*** Block opens ***

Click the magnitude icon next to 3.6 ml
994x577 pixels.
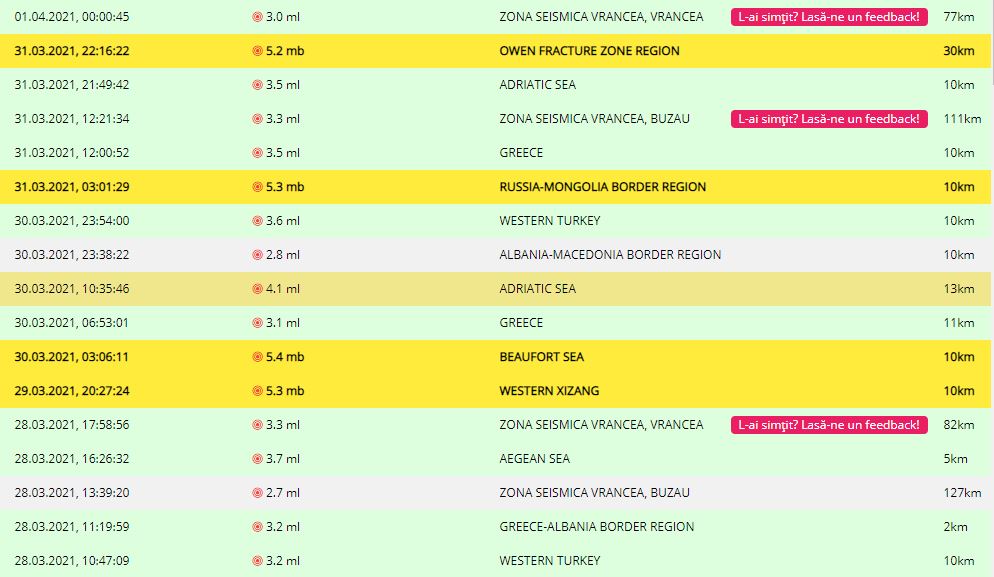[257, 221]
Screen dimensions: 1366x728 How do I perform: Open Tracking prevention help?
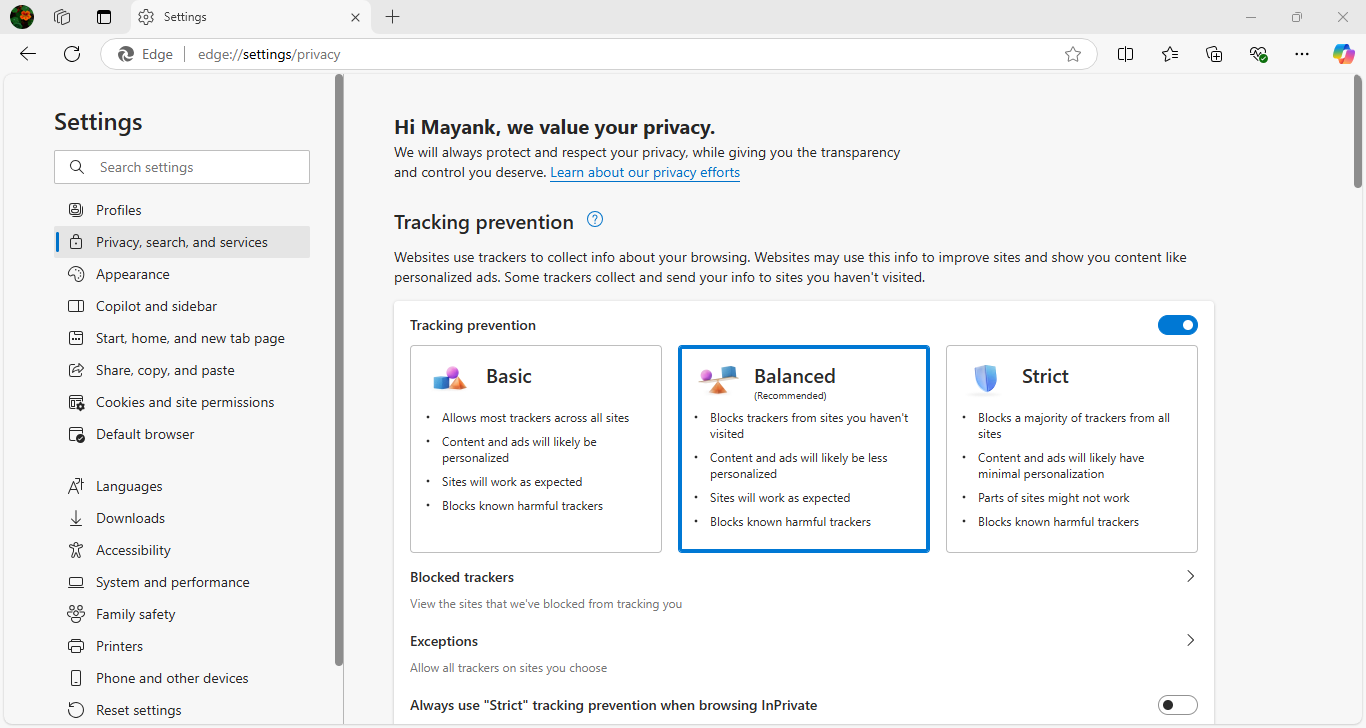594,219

*** Block closes ***

INSTRUCTIONS TO FOLLOW: Write out the material above once more, word for word. Images stay out.

WRITTEN RESPONSE:
Click the magnitude icon next to 3.6 ml
994x577 pixels.
[257, 221]
Screen dimensions: 1366x728 How do I perform: Open Tracking prevention help?
594,219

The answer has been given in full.